- The logo for the 2009 festival
- Genre: rock, pop
- Dates: 12–14 June 2009
- Locations: Seaclose Park, Newport, Isle of Wight, UK
- Website: isleofwightfestival.com

= Isle of Wight Festival 2009 =

The Isle of Wight Festival 2009 was the eighth revived Isle of Wight Festival to be held at Seaclose Park in Newport on the Isle of Wight. The event took place from 12 to 14 June.
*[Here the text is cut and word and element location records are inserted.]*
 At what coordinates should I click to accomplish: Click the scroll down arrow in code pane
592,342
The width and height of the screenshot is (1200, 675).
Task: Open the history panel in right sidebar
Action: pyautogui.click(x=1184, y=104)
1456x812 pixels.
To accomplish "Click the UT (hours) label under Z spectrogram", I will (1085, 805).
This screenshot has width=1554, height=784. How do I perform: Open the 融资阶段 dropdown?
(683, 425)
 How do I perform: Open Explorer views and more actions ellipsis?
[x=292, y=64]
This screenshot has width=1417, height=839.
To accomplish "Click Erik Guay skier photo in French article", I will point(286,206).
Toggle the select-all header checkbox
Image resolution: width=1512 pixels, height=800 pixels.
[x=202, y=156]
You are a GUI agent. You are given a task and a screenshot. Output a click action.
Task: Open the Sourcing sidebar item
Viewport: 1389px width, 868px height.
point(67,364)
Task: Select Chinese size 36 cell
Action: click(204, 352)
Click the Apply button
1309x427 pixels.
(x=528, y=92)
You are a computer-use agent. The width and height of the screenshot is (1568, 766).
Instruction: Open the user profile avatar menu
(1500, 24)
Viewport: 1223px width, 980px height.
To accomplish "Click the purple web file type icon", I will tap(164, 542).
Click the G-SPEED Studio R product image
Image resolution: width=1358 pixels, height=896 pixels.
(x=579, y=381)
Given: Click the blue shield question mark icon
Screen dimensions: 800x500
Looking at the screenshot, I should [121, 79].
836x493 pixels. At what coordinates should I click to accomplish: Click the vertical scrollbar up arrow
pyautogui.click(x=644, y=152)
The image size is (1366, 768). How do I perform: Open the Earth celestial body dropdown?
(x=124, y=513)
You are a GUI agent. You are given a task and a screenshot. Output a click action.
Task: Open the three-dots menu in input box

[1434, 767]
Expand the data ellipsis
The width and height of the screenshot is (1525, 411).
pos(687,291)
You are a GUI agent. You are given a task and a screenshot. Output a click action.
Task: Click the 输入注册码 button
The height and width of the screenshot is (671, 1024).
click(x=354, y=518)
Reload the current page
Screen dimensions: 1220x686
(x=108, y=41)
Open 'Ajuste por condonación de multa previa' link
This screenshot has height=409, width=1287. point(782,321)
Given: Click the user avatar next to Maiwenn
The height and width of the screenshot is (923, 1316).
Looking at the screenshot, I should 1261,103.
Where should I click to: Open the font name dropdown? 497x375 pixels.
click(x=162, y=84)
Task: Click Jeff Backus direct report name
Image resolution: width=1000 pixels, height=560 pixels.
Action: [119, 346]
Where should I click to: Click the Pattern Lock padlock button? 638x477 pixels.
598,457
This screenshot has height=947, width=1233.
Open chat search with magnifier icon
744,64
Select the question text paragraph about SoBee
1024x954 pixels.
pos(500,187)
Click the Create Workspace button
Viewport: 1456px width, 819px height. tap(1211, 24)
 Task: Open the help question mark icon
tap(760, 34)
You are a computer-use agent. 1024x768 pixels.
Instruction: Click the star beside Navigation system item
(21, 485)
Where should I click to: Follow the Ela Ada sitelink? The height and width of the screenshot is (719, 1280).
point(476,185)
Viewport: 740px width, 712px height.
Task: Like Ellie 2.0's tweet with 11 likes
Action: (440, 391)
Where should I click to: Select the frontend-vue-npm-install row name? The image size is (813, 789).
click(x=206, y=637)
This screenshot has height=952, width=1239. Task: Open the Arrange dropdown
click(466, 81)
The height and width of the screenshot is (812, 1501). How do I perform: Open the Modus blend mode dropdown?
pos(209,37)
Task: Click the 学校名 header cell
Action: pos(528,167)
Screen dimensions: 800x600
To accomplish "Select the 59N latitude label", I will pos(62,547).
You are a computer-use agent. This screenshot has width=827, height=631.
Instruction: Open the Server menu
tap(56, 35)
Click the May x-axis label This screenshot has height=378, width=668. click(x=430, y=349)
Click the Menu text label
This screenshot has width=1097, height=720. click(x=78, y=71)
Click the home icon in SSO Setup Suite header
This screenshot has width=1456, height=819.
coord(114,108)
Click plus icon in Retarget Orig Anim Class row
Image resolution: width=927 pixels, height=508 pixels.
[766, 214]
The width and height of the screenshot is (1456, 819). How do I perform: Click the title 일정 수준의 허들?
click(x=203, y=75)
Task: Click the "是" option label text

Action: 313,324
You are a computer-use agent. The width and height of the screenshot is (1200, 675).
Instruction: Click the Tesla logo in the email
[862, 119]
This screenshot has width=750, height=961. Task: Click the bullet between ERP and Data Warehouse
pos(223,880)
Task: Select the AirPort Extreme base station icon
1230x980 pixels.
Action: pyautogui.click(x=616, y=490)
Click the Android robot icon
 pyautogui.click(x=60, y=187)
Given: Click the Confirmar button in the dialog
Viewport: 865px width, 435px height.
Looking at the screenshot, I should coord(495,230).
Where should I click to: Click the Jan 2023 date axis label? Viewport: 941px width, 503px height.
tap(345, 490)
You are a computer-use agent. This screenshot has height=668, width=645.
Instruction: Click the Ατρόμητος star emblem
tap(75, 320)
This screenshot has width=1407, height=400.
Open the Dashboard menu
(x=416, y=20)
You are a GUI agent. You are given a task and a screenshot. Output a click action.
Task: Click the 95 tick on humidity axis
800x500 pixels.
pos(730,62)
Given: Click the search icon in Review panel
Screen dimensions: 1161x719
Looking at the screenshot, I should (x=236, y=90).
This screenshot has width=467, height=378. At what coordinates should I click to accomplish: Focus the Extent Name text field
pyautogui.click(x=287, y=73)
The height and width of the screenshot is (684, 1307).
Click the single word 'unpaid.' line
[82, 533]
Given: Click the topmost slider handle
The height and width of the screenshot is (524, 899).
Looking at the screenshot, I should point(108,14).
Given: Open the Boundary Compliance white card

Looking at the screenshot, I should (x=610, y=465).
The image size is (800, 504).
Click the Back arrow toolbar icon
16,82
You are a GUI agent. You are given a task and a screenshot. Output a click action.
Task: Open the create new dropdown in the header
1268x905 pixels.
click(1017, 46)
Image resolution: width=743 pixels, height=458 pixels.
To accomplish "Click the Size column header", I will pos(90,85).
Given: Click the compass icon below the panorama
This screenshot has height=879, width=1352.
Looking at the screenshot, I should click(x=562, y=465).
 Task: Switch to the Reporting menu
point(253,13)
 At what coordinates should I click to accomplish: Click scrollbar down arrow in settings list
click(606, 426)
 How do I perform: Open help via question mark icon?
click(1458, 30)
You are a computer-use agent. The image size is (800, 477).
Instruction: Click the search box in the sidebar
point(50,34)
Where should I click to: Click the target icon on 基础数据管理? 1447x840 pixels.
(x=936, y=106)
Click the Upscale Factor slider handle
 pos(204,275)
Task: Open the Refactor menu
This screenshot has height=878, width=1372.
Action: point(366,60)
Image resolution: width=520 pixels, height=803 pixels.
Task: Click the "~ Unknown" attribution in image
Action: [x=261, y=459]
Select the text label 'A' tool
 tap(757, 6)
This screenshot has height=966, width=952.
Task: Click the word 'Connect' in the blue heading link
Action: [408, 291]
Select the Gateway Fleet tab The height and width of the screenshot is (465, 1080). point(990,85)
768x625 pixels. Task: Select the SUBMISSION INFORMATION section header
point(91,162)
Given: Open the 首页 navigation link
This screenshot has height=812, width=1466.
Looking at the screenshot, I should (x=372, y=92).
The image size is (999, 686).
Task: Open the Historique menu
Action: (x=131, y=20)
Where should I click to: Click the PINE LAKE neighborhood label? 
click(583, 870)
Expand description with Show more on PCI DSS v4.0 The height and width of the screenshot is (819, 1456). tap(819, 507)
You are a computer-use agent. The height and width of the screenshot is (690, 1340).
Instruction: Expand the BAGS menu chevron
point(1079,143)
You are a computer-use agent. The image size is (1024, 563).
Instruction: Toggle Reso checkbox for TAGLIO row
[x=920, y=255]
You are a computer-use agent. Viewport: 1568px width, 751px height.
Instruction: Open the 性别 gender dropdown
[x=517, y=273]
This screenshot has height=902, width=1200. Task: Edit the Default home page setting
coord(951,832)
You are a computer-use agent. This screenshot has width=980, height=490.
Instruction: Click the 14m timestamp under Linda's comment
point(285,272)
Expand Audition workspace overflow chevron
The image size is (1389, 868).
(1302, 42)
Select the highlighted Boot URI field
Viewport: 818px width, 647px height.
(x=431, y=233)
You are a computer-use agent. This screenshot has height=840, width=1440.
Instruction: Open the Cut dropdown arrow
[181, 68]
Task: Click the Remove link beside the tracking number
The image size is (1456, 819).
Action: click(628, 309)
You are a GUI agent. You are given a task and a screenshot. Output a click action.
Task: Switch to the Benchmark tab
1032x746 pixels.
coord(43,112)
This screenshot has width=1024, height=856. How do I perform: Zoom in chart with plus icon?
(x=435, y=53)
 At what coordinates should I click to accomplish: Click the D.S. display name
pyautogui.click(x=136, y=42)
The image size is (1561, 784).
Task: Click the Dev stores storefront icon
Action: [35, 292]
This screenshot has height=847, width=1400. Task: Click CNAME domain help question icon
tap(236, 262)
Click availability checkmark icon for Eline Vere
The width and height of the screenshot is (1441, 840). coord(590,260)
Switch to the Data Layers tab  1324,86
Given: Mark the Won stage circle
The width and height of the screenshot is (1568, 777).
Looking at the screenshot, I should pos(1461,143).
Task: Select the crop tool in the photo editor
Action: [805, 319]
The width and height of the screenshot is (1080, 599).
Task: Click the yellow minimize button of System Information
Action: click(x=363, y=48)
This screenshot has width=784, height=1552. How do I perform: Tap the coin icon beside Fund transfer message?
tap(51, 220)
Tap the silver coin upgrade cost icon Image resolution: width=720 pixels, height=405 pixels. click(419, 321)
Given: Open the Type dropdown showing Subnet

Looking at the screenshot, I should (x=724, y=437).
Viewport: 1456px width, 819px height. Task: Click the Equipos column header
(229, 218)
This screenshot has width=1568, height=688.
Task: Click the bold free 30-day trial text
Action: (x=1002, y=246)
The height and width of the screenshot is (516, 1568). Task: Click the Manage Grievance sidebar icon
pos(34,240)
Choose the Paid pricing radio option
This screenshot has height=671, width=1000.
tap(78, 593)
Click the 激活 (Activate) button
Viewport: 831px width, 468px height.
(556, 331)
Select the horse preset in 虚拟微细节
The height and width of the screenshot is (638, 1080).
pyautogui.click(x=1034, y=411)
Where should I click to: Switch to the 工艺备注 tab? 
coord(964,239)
Headline acts were confirmed for Friday, Saturday and Sunday nights as The Prodigy, Stereophonics, Simple Minds and Neil Young respectively.

On 8 June 2009 it was reported that tickets for the festival had sold out, however in an attempt to combat ticket touts, a limited number were held on the door.

==New features==
In February 2009 The Charlatans were announced as headline acts for The Big Top Arena, which has continued from 2008. However lead singer Tim Burgess was given the extra role of curating Sunday's activity by choosing his favourite bands to perform there.

==Highlights==

- A return aerial display by the Red Arrows on Saturday afternoon.
- Paolo Nutini doing a surprise performance on the acoustic stage.
- Neil Young closing his headline set by tearing apart his electric guitar in tribute to Jimi Hendrix.
- Neil Young performing a cover of the Beatles 'A Day in the Life'.
- Cheeky banter featuring throughout Goldie Lookin' Chain's set.

==Line Up==
===Main stage===
Friday
- The Prodigy
- Basement Jaxx
- Pendulum
- The Ting Tings
- Iglu & Hartly
- Sneaky Sound System

Saturday
- Stereophonics
- Razorlight
- Maxïmo Park
- White Lies
- Paolo Nutini
- The View
- Sharon Corr
- The Rifles
- The Zombies
- The Yeah You's
- Majortones

Sunday
- Neil Young
- Pixies
- Simple Minds
- The Pigeon Detectives
- The Script
- Goldie Lookin Chain
- Judy Collins
- Arno Carstens
- Papa Do Plenty

===The Big Top===
Thursday (Campers only)
- The Human League
- King Meets Queen
- The Complete Stone Roses
- DJ sets by Rusty Egan

Friday
- Bananarama
- Ladyhawke
- Alesha Dixon
- The Noisettes
- Beverley Knight
- Eddi Reader
- Pixie Lott
- DJ sets by Rusty Egan

Saturday
- Australian Pink Floyd
- Ultravox
- Calvin Harris
- McFly
- Will Young
- Mercury Rev
- The Rakes
- The Maccabees
- Jessie Evans
- The Operators
- The Arcadian Kicks
- Deborah Hodgson
- DJ sets by Rusty Egan

Sunday
- The Charlatans
- Killing Joke
- The Horrors
- Black Lips
- The Rumble Strips
- The Pains of Being Pure at Heart
- Hatcham Social
- S.C.U.M
- Poppy & the Jezebels
- We Could Be Giants
- Dance for Burgess
- Dj sets by Tim Burgess and Rhys Webb with The She Set

==Rumours==
In October 2008 it was rumoured that Oasis would be headlining the festival on the Saturday night, according to the Virtual Festivals website. It claimed that the band would be starting their European tour with the Isle of Wight Festival. This was denied on 11 February by the festival's organiser.

U2 have also been rumoured to headline on Sunday.

Other festival rumours have included:
- Kings of Leon
- Elbow
- Paul Weller
- Girls Aloud
- Duffy
- Seasick Steve
- Keane

BBC comedy stars Gavin & Stacey could be on the bill and it was reported in the News of the World that Horne and Corden would perform as a band at the festival.

==Awards==
So far, the Isle of Wight Festival has been shortlisted for the "Best Live Event" category of the 2009 NME Awards.